We again used the picture–sentence verification task from Experiment 1. Participants saw all images in a random order, with the instructions that they should “look carefully at the pictures so as to verify the accuracy of the following sentence”.
The procedure began with instructions, and the eyetracker was calibrated as previously. Two practice trials were then given, in order to familiarize participants with the apparatus and task. The experiment proper then began, and each trial proceeded in exactly the same way as in Experiment 1. No subsequent memory test was given.
Analysis and Results
We look first at general eye movement parameters before examining the saccade direction and amplitude distributions. Our comparisons of interest were (1) whether the orientation of the window (horizontal or vertical) affected viewing and (2) whether the effect in these blurred conditions was the same as with the rectangular, masked windows in Experiment 1. If the effects from the first experiment were caused by a reluctance to orient to a blank mask, the results with a blurred periphery should be more similar to normal viewing and should show less of an effect of window shape.

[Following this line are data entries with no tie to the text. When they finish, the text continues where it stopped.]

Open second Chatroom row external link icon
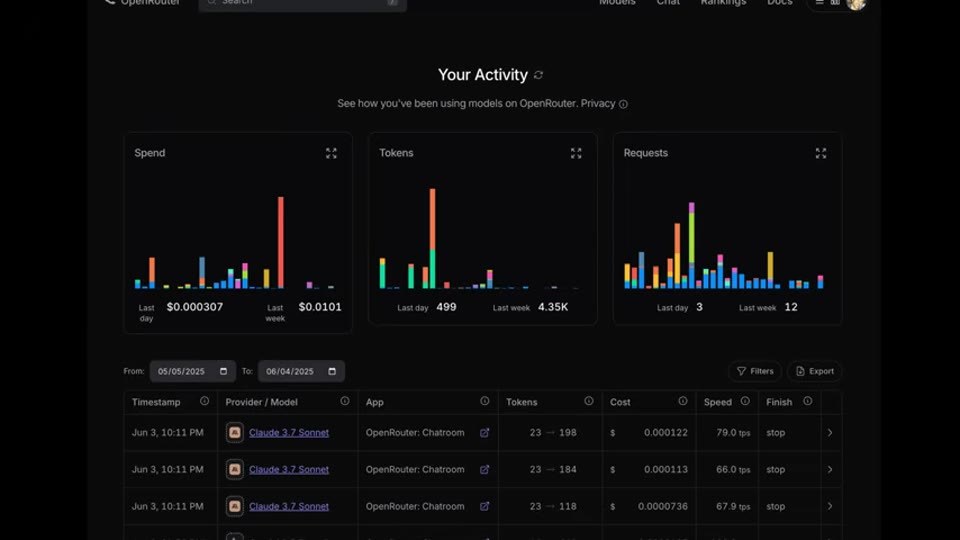This screenshot has height=540, width=960. pos(484,470)
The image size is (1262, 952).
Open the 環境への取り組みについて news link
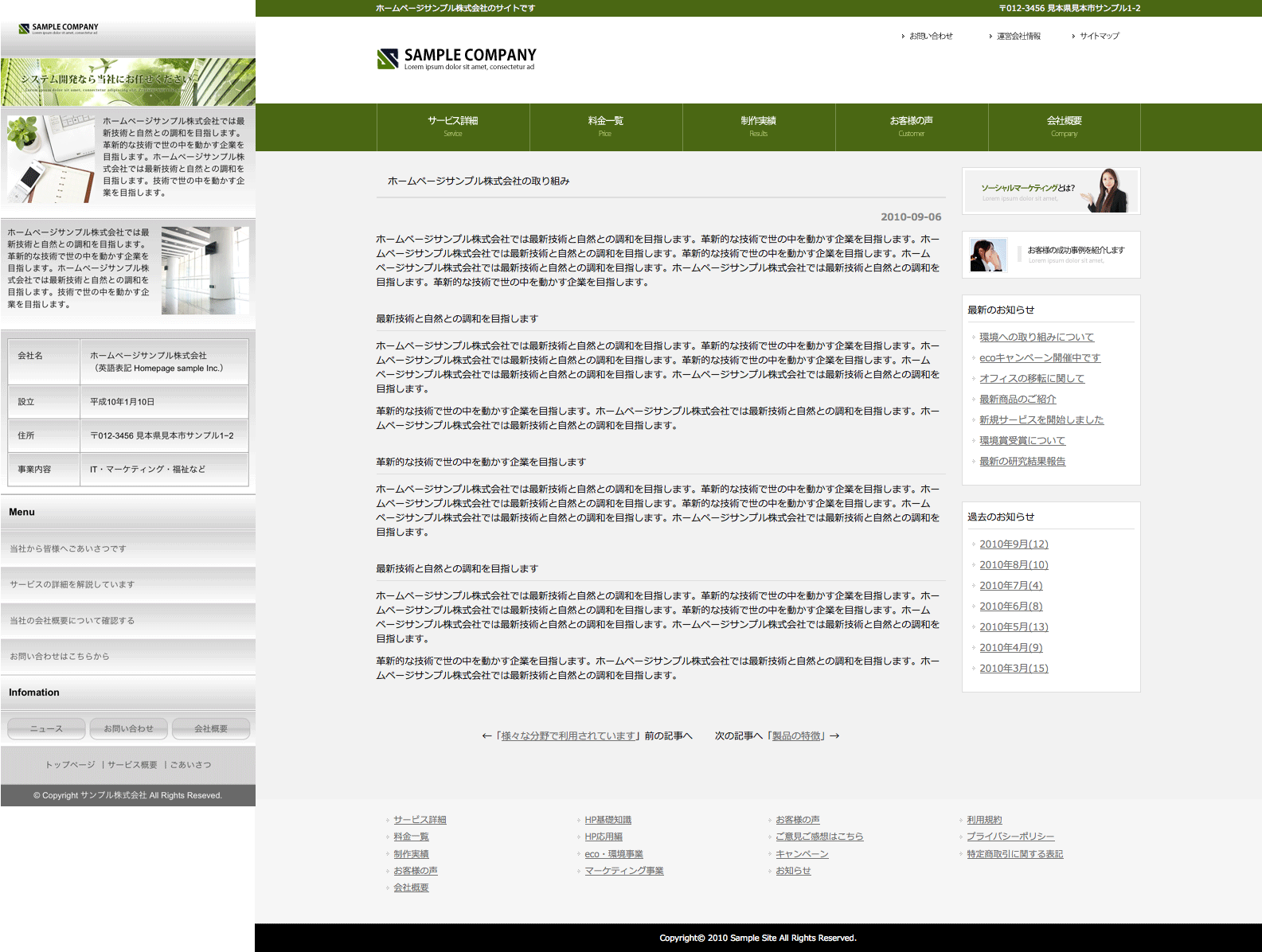(x=1036, y=337)
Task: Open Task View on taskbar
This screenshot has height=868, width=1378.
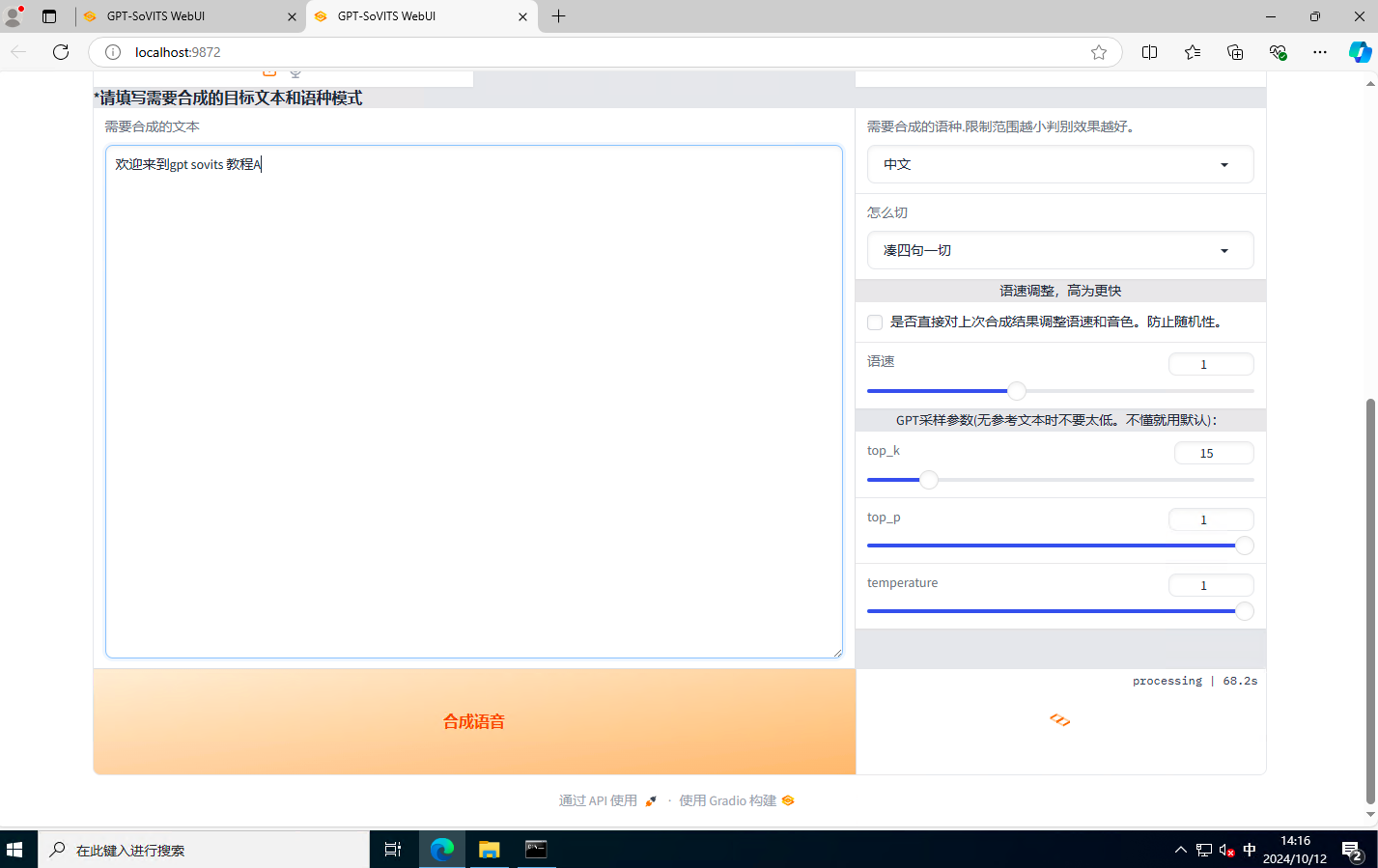Action: (x=392, y=850)
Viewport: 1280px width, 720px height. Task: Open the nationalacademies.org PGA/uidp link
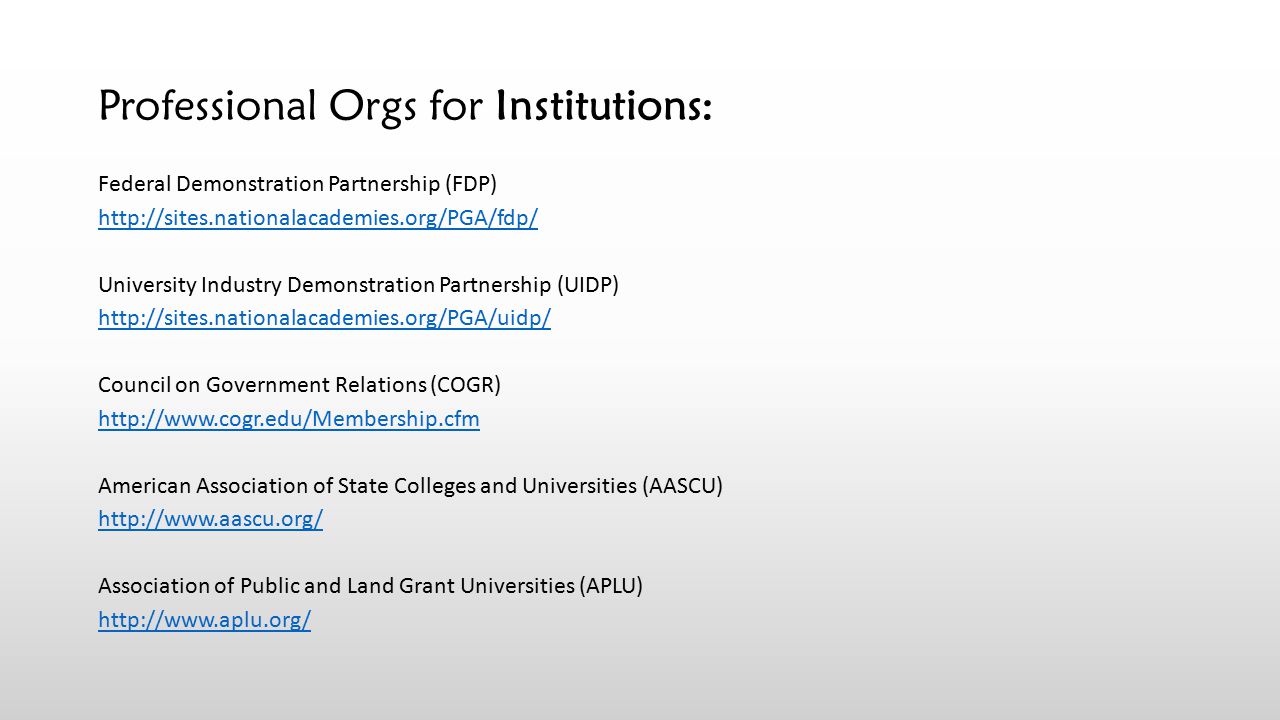point(324,319)
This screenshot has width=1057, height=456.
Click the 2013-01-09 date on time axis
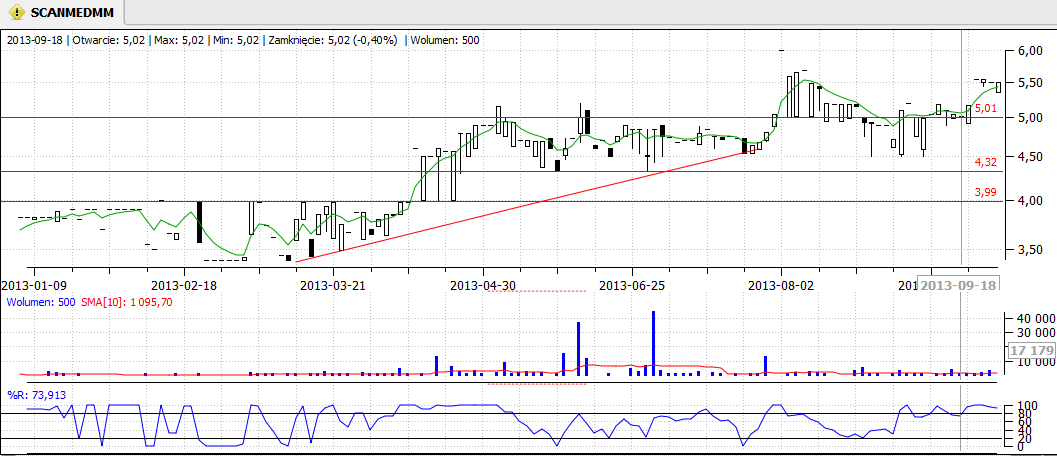click(x=33, y=285)
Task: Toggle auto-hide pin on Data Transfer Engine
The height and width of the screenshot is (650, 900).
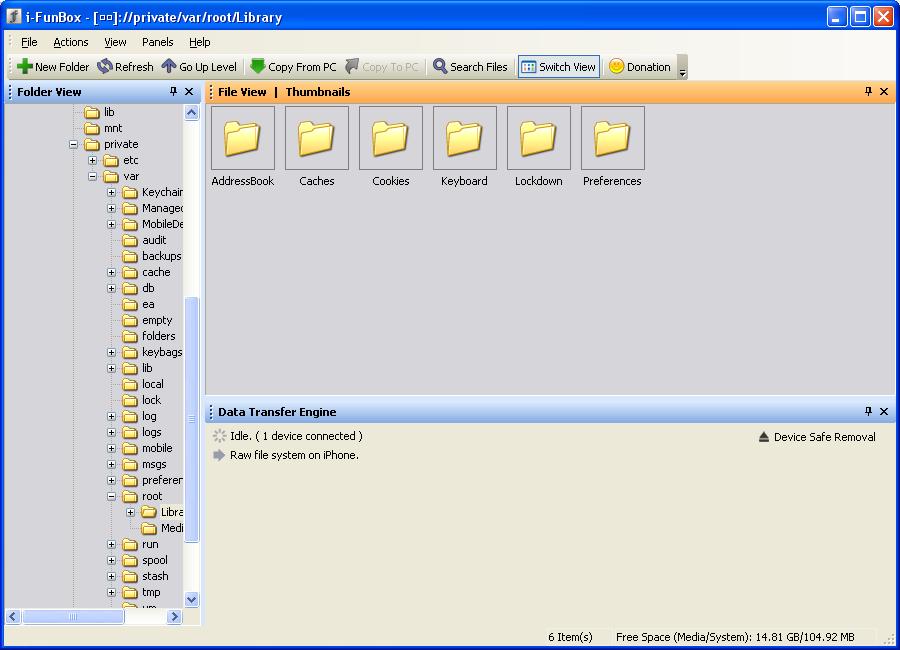Action: click(868, 412)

General eye movement measures
The mean number of fixations per trial, fixation duration and saccade amplitude were subjected to a 2 × 2 mixed ANOVA with the within-subjects factor of window shape (horizontal or vertical) and the between-subjects factor of experiment. For both number and duration of fixations, there were no differences between conditions or experiments and no interactions, all Fs < 2.3, ps > .14. Moreover, independent t tests yielded no differences in these measures between either condition in Experiment 2 and normal viewing in Experiment 1, both ts(40) < 1.
There was no main effect of experiment on saccade amplitude, F(1, 40) < 1: Masking and blurring led to saccades of a similar mean length. Although there was an interaction between experiment and window shape, F(1, 40) = 6.3, p < .05, saccades in Experiment 2 remained longer with a horizontal ellipse window (M = 4.4°, SE = 0.21) than with a vertical window (M = 4.0°, SE = 0.19), t(25) = 3.5, p = .001. This is the same difference as that seen in Experiment 1, although it was not as severe. In both conditions, saccades remained shorter than those seen in normal viewing, both ts(40) > 7, both ps < .001. This is consistent with the findings from Experiment 1: Gaze-contingent windows led to shorter saccades.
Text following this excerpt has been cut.